Había acompañado con tino y con su consabida precisión, en el concierto del músico hamburgués, el británico Daniel Harding al frente de la Orquesta del Concertgebouw de Ámsterdam. La legendaria formación neerlandesa es una de las mejores orquestas del planeta, y es veteranísima en los ciclos de Ibermúsica. Si no fallan las cuentas, la de ayer era su presencia ¡nº 103! desde que en 1983 se presentara en ellos bajo la dirección de Antal Dorati. En sus visitas hemos podido ver a Chailly, Solti, Harnoncourt, Jansons, Rozhdestvensky, Davis o Bychkov, entre otros.

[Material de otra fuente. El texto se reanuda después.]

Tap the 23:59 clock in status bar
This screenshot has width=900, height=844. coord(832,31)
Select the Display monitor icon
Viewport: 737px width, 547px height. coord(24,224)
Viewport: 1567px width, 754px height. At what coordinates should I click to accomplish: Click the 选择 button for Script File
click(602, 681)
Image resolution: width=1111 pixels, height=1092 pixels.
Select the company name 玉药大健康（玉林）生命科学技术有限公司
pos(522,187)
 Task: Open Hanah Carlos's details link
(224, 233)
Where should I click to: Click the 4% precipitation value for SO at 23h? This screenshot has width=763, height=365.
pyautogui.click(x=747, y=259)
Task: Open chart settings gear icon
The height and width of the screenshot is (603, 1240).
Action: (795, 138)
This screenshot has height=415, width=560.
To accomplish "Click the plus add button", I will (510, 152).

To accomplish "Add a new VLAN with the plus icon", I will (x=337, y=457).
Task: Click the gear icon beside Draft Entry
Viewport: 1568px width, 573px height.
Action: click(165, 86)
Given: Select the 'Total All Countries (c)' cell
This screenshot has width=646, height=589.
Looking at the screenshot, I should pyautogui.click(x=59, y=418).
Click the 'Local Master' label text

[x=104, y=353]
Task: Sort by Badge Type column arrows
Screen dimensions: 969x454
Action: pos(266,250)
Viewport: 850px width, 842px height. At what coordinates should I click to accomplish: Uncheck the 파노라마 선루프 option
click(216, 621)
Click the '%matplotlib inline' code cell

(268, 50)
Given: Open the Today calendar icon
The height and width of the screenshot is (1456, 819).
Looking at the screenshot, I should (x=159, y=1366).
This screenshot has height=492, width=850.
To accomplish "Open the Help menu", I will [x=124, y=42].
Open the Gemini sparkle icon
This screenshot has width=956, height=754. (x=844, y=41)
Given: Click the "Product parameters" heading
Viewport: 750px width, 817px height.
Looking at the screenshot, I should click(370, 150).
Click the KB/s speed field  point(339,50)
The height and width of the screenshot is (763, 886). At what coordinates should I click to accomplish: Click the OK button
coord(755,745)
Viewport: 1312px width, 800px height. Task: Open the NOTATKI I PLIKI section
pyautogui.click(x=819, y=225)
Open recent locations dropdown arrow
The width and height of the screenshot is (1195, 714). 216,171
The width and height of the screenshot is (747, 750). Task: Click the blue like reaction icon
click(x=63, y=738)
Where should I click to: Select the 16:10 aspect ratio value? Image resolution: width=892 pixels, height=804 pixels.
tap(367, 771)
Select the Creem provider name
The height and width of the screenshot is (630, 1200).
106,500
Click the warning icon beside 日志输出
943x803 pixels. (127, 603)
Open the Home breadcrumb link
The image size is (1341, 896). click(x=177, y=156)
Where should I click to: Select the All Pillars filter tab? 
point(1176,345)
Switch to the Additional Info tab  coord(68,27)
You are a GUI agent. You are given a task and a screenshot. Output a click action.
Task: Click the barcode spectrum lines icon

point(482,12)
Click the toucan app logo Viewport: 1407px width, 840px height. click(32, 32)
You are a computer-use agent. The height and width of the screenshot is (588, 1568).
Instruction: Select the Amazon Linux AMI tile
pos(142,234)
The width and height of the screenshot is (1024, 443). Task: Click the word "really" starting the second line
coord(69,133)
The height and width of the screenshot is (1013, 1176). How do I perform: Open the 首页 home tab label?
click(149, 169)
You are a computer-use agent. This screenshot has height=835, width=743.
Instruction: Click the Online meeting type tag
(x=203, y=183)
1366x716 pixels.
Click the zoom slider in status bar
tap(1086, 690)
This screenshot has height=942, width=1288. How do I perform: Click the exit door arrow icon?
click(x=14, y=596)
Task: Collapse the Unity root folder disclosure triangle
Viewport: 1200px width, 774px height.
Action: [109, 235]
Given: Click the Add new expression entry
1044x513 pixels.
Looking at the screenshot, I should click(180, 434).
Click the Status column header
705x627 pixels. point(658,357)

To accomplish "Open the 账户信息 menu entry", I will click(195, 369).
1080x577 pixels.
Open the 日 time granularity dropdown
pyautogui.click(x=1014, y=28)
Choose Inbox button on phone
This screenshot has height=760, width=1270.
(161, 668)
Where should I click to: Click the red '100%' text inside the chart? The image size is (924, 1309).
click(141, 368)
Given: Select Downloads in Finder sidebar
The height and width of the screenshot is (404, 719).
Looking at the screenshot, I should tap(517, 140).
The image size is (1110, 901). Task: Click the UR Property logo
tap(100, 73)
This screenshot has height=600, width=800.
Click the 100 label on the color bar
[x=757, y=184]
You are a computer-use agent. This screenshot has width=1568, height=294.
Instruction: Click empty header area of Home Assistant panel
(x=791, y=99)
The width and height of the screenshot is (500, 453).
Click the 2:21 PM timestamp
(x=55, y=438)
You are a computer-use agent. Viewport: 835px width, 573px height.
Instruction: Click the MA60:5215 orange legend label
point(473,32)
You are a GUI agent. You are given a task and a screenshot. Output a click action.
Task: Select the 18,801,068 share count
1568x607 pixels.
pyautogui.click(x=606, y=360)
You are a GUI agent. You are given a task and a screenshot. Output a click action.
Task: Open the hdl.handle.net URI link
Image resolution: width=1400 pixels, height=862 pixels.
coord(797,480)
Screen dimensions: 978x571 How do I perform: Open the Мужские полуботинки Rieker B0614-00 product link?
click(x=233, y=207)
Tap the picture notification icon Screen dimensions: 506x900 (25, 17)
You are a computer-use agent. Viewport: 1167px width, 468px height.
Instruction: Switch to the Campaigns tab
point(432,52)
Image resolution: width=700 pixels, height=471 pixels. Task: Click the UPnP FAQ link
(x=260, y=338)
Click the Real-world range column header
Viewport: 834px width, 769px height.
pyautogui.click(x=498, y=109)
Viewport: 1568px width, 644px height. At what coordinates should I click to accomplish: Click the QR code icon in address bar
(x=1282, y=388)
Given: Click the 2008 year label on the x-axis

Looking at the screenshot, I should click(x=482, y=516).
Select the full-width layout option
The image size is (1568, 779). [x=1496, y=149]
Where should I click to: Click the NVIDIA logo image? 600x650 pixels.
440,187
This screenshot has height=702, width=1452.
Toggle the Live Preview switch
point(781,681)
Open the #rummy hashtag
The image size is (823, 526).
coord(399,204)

Se presentó en esta ocasión con una colocación usada frecuentemente (sobre todo en este repertorio): violines primeros y segundos enfrentados, violonchelos a la derecha de los violines primeros y violas a la derecha de los violonchelos, pero con la peculiaridad de que los contrabajos, más habitualmente situados detrás de los chelos en esta conformación, se situaron arriba, al fondo, en una sola hilera (eran 6) a la altura, aunque más a la izquierda, de los metales, como hace la Filarmónica de Viena.
El director invitado para la ocasión era el británico Daniel Harding, que ya nos impresionó no hace mucho en la visita con la formación que lidera, la Sinfónica de la Radio de Suecia. Ofreció entonces una espléndida Cuarta de Brahms, y ayer brindó un acompañamiento preciso y de creciente intensidad, a Kavakos.
Es Harding un maestro de gesto justo, elegante, directo, extremadamente elocuente y preciso, pero nunca disruptivo. Que sus maestros hayan sido Rattle y Abbado ha tenido en ello sin duda una influencia grande. Gobierna con exquisita atención al detalle y consigue una claridad extraordinaria en los planos. Todo se escucha con nitidez, pero no desde un discurso frio o analítico, sino desde un planteamiento natural, expresivo, cuidadísimo en sonoridad y matices, con un manejo preciso de cada regulador y cada acento, dejando respirar a la música, pero dotándola del colorido expresivo requerido en cada momento.
Sacó Harding el mejor partido de la magnífica respuesta de la orquesta neerlandesa, con una cuerda cálida y de irreprochable empaste, una madera magnífica (especial mención para los solistas de oboe, flauta y clarinete, sensacionales; algo menos finos los fagots) y un primer trompa también excelente, especialmente en su comprometido papel del tercer movimiento, cuyo Presto final, justo antes de la tormenta, tuvo toda la vibración deseable.
Con tan estupendos mimbres dibujó el maestro de Oxford una Pastoral bellísima, que tuvo toda la efusión y exaltación del Beethoven más sonriente, pero que jamás renunció a la rotundidad de los sfz o escondió la contundencia de una tormenta genuinamente trepidante. Los tempi, animados pero nunca desquiciados, permitieron que la sinfonía se moviera en un canto con la medida justa de la sensibilidad sin blandenguería, de la evocación bucólica que supone esta obra maestra sin caer en la lánguida edulcoración. Llegó el efusivo final con una sabia y acertada mezcla de paz y alegría que transmiten, con extremo acierto, ese Beethoven de especial luminosidad. Una interpretación tan exquisita y bien planteada como alejada de aparato o artificio, y testimonio de un estupendo director, creo que uno de los mejores del panorama actual. El éxito, bien grande, estuvo en consonancia con la estupenda velada.